Jan Köhnlein said...

Here are some of the experiences which made me avoid a mix generated and manually written code:

Mixing generated and hand-written code requires the target platform to support some kind of annotation or comment mechanism. This is not always the case, e.g. for Eclipse plug-in manifests. Furthermore, Eclipse gets quite confused if you change the manifest with an external generator. So I even prefer completely generated and completely manually written plug-ins.

A broken generator run can quickly mess up your whole workspace, making it very hard to recover your manual changes. Checking everything into a VCS before running the generator is not always an option.

Furthermore, many reconcilers I used - the programs that actually merge generated and existing code - work only half ways. If I have to check for each manual change if it's still there after generating code, the development process gets rather annoying. I might even loose all the agility of the generative process.

One more thing: Inheritance is not the only mechanism to integrate generated and hand-written code. Consider using dependency injection, generated hooks or callbacks, extension points etc. which will not bloat your codebase.

Ed Merks said...


Yes, things like plugin.xml and MANIFEST.MF don't support merge because we don't have a nice mechanism for marking things. They also don't support separating into a generated part and an non-generated part. So they suffer from the generate once problem. I saw a few examples at MDSD where files are generated once as placeholders for user changes. This seems similar and that's okay.
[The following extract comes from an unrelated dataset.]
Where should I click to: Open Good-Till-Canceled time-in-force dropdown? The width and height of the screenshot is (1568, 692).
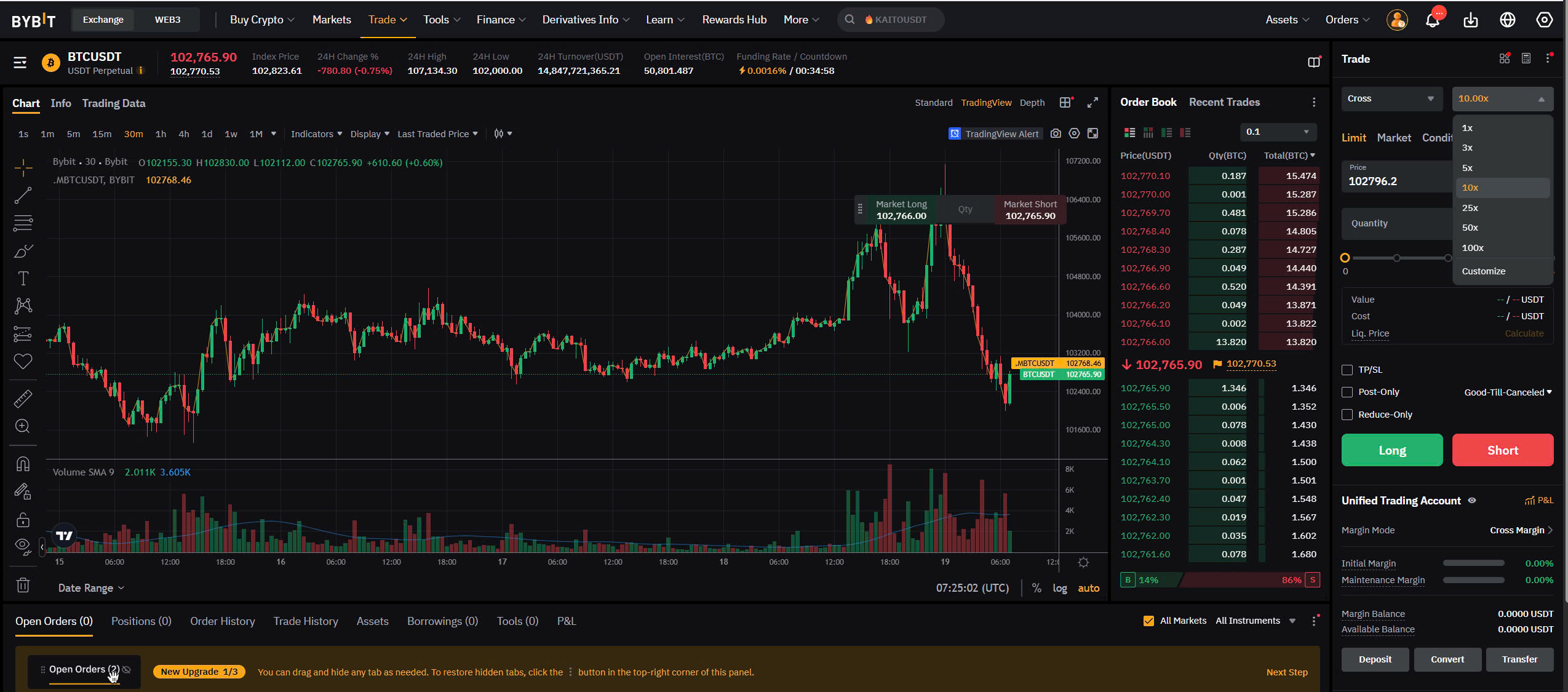tap(1507, 392)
But doubling the number of plugins, like doubling the number of classes, doesn't seem like an ideal approach to advocate as best for all cases.

When you're designing a generator and it could produce a mess, it's of course very frustrating to mess up a code base. Of course EMF's generator doesn't do that, though while developing it, we had to be more careful than we need to be today. Fortunately Eclipse keeps a history so recovering changes is annoying but not impossible. Keeping a backup zip is of course possible as well. But obviously separating the two is easiest from a disaster recovery point of view.

I've been using EMF's merging generator for many years, so I have great confidence that it produces only good results; the worst possible outcome is to overwrite code that's marked as owned by the generator but that I had intended to control myself. It's an exceedingly agile process that an uncounted number of people use every day...

The inheritance example was used because Ecore's purpose is to generate exactly such an API. When designing a DSL, the purpose is to generate infrastructure to realize that DSL's semantics, so all manner of good techniques are available. If it's possible to produce a good design that facilitates separation of generated and hand written code, I totally agree, that's all the better. But to argue that all generators should conform to this, including and in particular EMF's generator for Ecore, seems to me to be over zealous.